* **PROBLEM**
Would you write out the whole listing below exactly as given?
MATERIAL FOR THIS TASK: Begin
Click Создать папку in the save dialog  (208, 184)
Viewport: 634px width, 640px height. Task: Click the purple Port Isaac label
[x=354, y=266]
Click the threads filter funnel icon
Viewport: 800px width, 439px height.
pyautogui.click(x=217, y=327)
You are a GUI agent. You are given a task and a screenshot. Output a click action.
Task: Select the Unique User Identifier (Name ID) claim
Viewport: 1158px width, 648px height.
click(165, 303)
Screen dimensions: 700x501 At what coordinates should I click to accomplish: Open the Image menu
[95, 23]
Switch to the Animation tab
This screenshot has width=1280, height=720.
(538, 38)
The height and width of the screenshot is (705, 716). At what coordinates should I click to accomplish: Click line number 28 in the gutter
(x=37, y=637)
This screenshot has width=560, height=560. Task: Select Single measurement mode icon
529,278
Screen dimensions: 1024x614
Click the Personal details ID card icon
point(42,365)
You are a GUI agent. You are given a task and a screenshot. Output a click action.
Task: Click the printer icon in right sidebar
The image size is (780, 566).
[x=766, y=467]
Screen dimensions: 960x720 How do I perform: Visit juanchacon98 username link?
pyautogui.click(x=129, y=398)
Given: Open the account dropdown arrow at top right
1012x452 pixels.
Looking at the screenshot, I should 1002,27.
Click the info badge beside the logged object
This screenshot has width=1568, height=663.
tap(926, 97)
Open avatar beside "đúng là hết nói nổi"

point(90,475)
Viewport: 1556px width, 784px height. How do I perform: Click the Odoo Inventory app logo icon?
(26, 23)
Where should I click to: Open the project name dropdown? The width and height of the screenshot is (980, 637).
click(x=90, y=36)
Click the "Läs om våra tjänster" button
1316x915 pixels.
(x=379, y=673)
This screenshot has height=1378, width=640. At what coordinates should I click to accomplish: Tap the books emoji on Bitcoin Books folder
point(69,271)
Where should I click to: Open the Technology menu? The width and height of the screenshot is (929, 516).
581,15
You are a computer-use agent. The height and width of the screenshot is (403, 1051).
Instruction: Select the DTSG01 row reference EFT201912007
MATERIAL FOR THIS TASK: End
* **RESPONSE TO THE EXERCISE**
Click Создать папку in the save dialog  (208, 184)
Viewport: 634px width, 640px height. Task: Click the purple Port Isaac label
[x=354, y=266]
Click the threads filter funnel icon
Viewport: 800px width, 439px height.
pyautogui.click(x=217, y=327)
You are a GUI agent. You are given a task and a screenshot. Output a click action.
Task: Select the Unique User Identifier (Name ID) claim
Viewport: 1158px width, 648px height.
click(165, 303)
Screen dimensions: 700x501 At what coordinates should I click to accomplish: Open the Image menu
[95, 23]
Switch to the Animation tab
This screenshot has width=1280, height=720.
(538, 38)
The height and width of the screenshot is (705, 716). At what coordinates should I click to accomplish: Click line number 28 in the gutter
(x=37, y=637)
This screenshot has width=560, height=560. Task: Select Single measurement mode icon
529,278
Screen dimensions: 1024x614
Click the Personal details ID card icon
point(42,365)
You are a GUI agent. You are given a task and a screenshot. Output a click action.
Task: Click the printer icon in right sidebar
The image size is (780, 566).
[x=766, y=467]
Screen dimensions: 960x720 How do I perform: Visit juanchacon98 username link?
pyautogui.click(x=129, y=398)
Given: Open the account dropdown arrow at top right
1012x452 pixels.
Looking at the screenshot, I should 1002,27.
Click the info badge beside the logged object
This screenshot has width=1568, height=663.
tap(926, 97)
Open avatar beside "đúng là hết nói nổi"

point(90,475)
Viewport: 1556px width, 784px height. How do I perform: Click the Odoo Inventory app logo icon?
(26, 23)
Where should I click to: Open the project name dropdown? The width and height of the screenshot is (980, 637).
click(x=90, y=36)
Click the "Läs om våra tjänster" button
1316x915 pixels.
(x=379, y=673)
This screenshot has height=1378, width=640. At what coordinates should I click to accomplish: Tap the books emoji on Bitcoin Books folder
point(69,271)
Where should I click to: Open the Technology menu? The width and height of the screenshot is (929, 516).
581,15
You are a computer-use agent. The height and width of the screenshot is (403, 1051).
Instruction: Select the DTSG01 row reference EFT201912007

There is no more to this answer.